While abortion of some kind is lawful in most countries, the circumstances vary in which it is allowed, and about 20 countries have no legal grounds for the procedure, according to WHO. More than three-fourths of countries have legal penalties for the person getting the abortion or those who aid in the process, which include long prison sentences and expensive fines. “It's an immense barrier to access,” Ganatra said.
Beyond laws, abortions are also stigmatized, meaning those seeking them at a health facility might be abused or even reported to police — consequences that can be avoided if the service can be accessed in the relative privacy of the home.
But Ganatra cautioned that telemedicine is not a silver bullet and that there is still a need for the basics: trained health workers and access to quality medicines.
“It's not the solution to the underlying issues that women continue to face in terms of access to abortion,” Ganatra said. “The barriers they face don't automatically go away if you use telemedicine, but some of them do.”
She added: “It doesn't solve everything.
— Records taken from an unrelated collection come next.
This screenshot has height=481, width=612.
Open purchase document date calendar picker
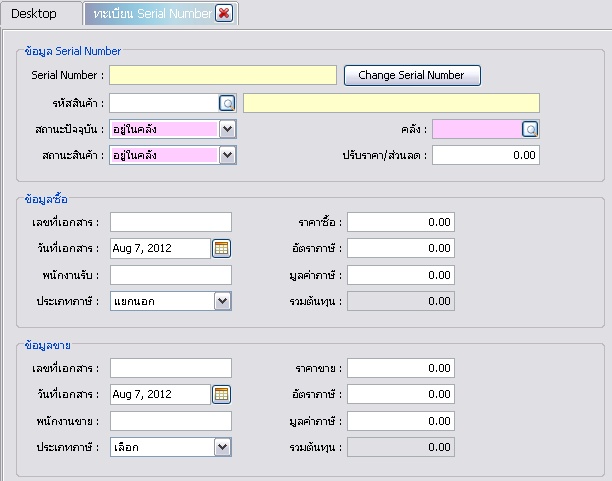pos(222,248)
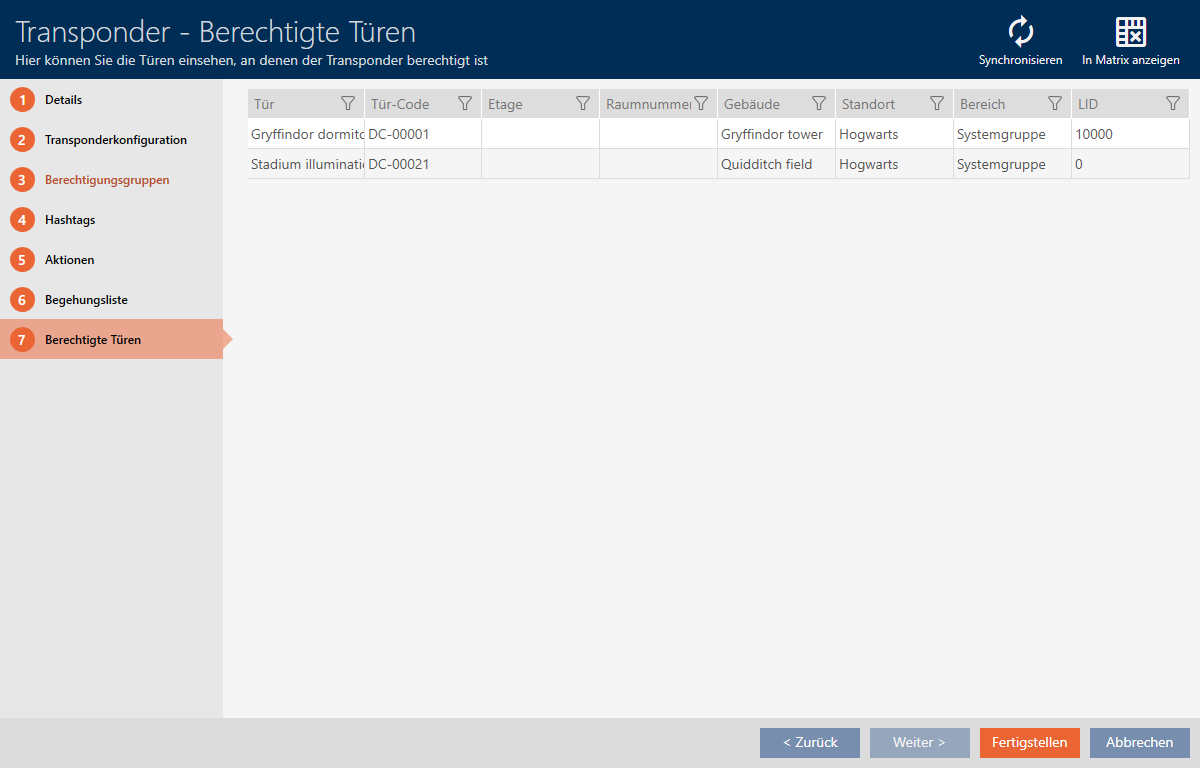Select the Hashtags step
The image size is (1200, 768).
[70, 220]
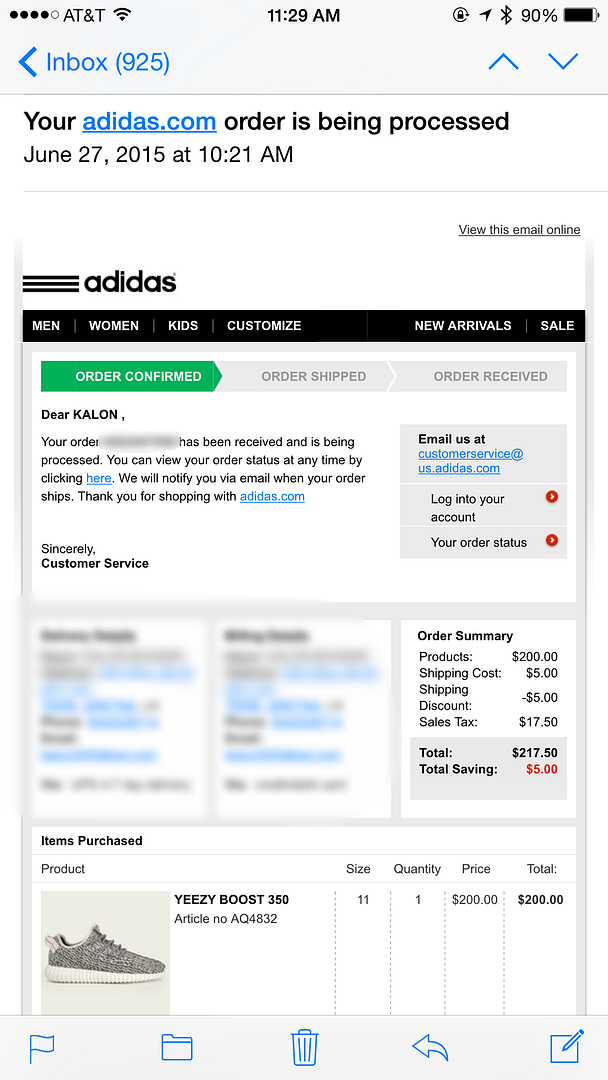Open the SALE nav item
Screen dimensions: 608x1080
click(x=557, y=326)
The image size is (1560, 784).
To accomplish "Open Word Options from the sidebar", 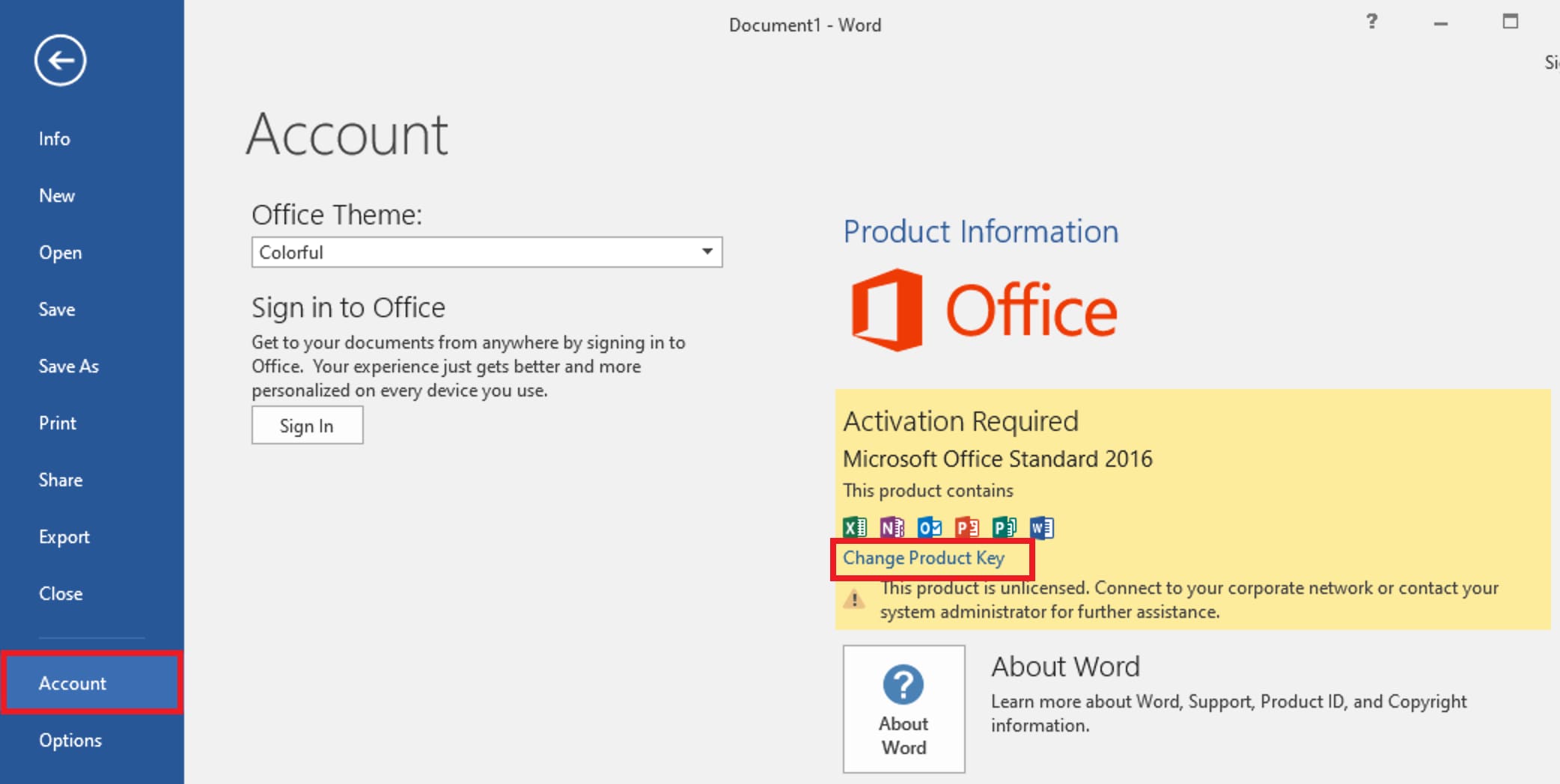I will click(x=70, y=741).
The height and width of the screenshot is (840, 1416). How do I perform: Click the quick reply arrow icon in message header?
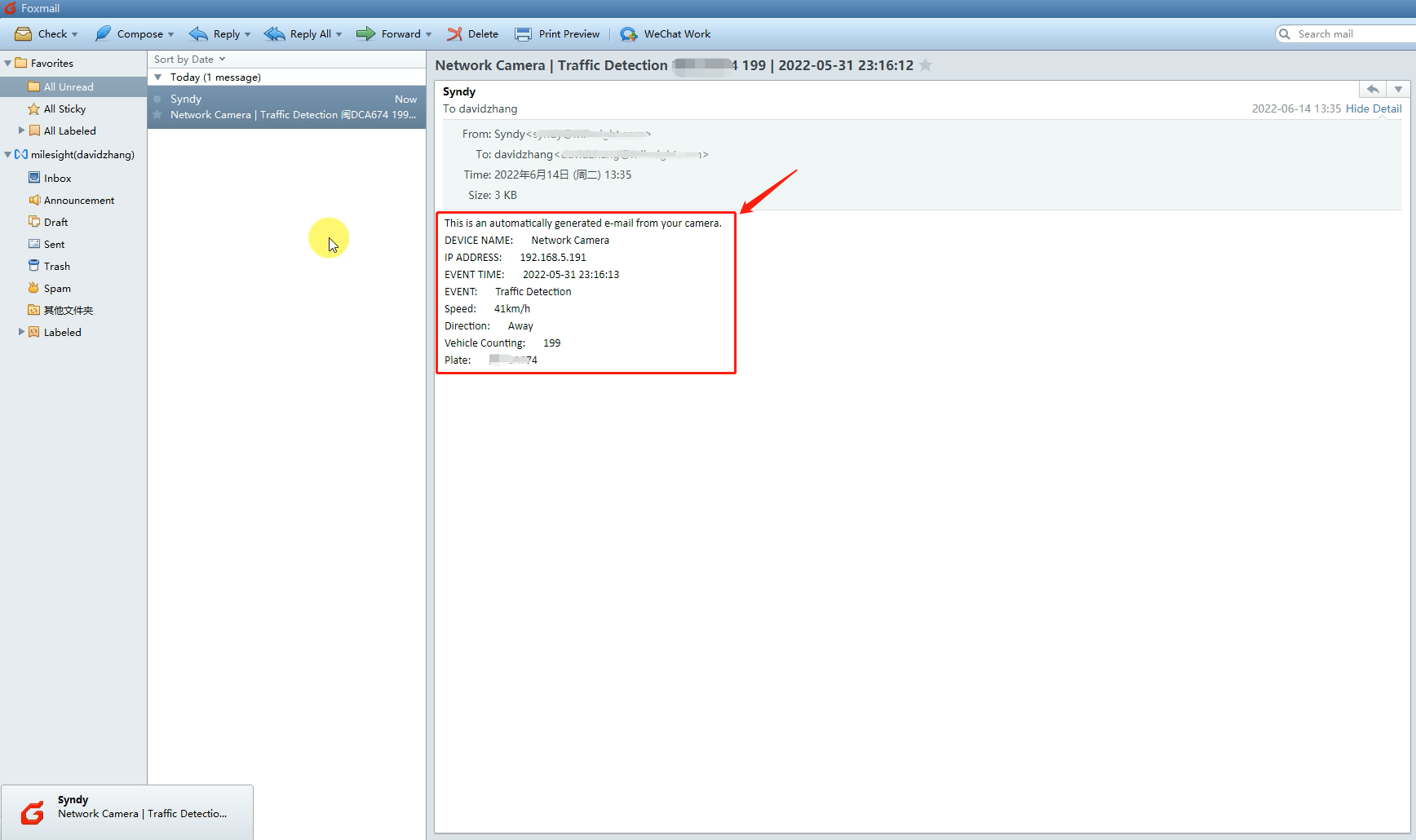[x=1373, y=89]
But it is super, super important. Otherwise, you would have found that unsafe abortion and mortality during the pandemic could have skyrocketed if there had been no alternative means to access safer abortion other than facility-based care.”
And beyond telemedicine, the guidelines advocate to expand the range of health care workers involved in providing medical abortions. Much abortion care is traditionally restricted to OB-GYNs, and in a departure from other health services, these restrictions are often written into laws and policies, Ganatra said. This made sense historically when abortions were primarily surgical procedures, but midwives and nurses can provide these pills just as safely, she said.
The new guidelines also advocate for “removing medically unnecessary policy barriers to safe abortion, such as criminalization, mandatory waiting times, the requirement that approval must be given by other people (e.g., partners or family members) or institutions, and limits on when during pregnancy an abortion can take place.”
The Center for Reproductive Rights called this the agency’s “most progressive guidance to date” on abortion.